There are at time of writing 52,443 financial transactions from 9 councils in the OpenlyLocal database. And that’s not all, there’s also the following features:
- Each transaction is tied to a supplier record for the council, and increasingly these are linked to company info (including their company number), or other councils (there’s a lot of money being transferred between councils), and users can add information about the supplier if we haven’t matched it up.
- Every transaction, supplier and company has a permanent unique URL and is available as XML and JSON
- We’ve sorted out some of the date issues (adding a date fuzziness field for those councils who don’t specify when in the month or quarter a transaction relates to).
- Transactions are linked to the URL from which the file was downloaded (and usually the line number too, though obviously this is not possible if we’ve had to extract it from a PDF), meaning anyone else can recreate the dataset should they want to.

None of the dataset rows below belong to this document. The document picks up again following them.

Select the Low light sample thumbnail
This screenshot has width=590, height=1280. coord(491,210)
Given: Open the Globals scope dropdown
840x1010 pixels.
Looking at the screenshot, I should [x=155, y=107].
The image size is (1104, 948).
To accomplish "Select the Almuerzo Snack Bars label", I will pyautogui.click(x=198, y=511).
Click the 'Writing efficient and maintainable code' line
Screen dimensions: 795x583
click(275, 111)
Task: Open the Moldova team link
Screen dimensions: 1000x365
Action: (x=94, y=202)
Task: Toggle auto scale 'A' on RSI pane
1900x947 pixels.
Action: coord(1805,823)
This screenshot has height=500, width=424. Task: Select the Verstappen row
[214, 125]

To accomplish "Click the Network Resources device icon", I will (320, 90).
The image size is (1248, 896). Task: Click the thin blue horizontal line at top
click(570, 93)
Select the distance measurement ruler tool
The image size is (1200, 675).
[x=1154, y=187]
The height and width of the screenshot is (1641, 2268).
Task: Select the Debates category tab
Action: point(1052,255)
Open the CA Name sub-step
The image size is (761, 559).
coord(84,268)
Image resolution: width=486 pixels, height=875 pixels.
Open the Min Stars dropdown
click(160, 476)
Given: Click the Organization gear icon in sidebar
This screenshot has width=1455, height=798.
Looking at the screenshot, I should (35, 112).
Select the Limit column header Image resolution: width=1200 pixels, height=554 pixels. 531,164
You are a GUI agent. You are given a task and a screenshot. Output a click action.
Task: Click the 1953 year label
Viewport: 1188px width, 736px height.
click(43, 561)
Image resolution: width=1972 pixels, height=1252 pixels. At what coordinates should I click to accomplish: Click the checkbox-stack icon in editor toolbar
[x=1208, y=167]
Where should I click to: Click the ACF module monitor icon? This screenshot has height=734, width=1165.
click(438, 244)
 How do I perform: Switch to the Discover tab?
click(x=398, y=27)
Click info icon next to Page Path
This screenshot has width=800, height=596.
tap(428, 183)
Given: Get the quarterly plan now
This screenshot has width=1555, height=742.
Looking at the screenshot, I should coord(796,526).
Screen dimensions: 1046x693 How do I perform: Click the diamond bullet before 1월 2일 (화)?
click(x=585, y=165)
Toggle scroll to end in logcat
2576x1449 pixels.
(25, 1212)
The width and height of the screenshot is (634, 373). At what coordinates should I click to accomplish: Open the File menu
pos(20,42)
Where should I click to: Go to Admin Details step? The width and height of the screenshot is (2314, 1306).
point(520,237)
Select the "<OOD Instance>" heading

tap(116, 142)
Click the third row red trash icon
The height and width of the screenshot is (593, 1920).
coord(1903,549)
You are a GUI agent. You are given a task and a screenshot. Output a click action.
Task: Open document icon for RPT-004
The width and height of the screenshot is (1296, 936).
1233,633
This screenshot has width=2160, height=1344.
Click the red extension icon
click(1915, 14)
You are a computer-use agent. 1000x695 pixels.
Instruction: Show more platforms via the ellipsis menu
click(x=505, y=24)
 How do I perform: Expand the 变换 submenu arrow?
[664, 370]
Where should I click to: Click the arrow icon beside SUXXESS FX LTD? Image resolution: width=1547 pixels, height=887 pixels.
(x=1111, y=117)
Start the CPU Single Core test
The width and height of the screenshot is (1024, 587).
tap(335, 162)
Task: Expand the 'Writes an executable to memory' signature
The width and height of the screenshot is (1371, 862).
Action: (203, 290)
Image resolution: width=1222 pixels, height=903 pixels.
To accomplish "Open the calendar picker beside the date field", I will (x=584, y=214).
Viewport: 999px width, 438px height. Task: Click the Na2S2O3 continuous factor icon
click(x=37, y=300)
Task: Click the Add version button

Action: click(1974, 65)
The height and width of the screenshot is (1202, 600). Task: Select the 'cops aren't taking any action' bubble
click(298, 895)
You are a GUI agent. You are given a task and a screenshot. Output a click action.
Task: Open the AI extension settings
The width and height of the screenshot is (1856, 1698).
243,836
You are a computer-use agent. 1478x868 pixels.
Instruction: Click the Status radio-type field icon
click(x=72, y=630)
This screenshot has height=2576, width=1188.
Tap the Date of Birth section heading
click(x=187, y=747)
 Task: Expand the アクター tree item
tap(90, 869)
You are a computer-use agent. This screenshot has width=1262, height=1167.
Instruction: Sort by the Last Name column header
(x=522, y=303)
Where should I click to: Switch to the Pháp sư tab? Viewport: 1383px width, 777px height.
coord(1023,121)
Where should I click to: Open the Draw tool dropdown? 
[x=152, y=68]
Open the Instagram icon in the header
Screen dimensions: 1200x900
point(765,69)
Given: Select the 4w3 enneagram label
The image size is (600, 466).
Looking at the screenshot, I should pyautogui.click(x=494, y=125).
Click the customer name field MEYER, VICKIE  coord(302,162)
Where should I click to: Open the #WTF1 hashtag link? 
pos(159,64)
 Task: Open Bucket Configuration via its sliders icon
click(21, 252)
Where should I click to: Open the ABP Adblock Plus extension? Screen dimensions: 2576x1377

- There’s an increasing amount of analysis, showing ordinary users spending by month, biggest suppliers and transactions, for example.
- The whole spending dataset is available as a single, zipped CSV file to download for anyone else to use.
- It’s all open data.
There are a couple of features Stuart mentions that we haven’t yet implemented, for good reason.
First, we’re not yet publishing it as linked data, for the simple reason that the vocabulary hasn’t yet been defined, nor even the standards on which it will be based. When this is done, we’ll add this as a representation.
And although we use standard identifiers such as SNAC ids for councils (and wards) on OpenlyLocal, the URL structure Stuart mentions is not yet practical, in part because SNAC ids doesn’t cover all authorities (doesn’t include the GLA, or other public bodies, for example), and only a tiny fraction of councils are publishing their internal transaction ids.
But all in all, we reckon we’re pretty much there with Stuart’s wish list, and would hope that councils can get on with extracting the raw data, publishing it in an open, machine-readable format (such as CSV), and then move to linked data as their resources allow.